Records from a data source
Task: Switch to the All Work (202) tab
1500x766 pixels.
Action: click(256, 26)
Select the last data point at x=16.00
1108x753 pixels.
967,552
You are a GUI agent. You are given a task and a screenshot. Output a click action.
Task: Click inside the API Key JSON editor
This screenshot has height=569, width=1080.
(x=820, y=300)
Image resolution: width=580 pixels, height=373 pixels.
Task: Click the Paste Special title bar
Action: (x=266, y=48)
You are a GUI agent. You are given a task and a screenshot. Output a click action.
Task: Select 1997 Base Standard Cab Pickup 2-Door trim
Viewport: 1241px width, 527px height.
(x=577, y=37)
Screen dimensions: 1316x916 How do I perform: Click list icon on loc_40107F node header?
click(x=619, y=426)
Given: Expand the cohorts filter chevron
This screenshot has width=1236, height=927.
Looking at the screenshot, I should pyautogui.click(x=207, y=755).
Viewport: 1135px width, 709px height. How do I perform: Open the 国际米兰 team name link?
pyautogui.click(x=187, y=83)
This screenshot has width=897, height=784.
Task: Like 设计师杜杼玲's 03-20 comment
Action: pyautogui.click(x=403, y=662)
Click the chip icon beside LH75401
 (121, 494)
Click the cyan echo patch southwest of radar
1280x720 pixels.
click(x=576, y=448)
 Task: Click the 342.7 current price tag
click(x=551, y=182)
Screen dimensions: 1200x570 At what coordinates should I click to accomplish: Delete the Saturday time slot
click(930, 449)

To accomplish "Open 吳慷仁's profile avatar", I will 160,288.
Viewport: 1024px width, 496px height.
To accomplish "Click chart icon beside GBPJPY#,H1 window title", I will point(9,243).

Work request
The line with "Screen dimensions: 1200x570" and every line after it up to the end of the entries: output those exactly, and only those.

Exercise solution
Screen dimensions: 1200x570 At what coordinates should I click to accomplish: Delete the Saturday time slot
click(930, 449)

To accomplish "Open 吳慷仁's profile avatar", I will 160,288.
Viewport: 1024px width, 496px height.
To accomplish "Click chart icon beside GBPJPY#,H1 window title", I will point(9,243).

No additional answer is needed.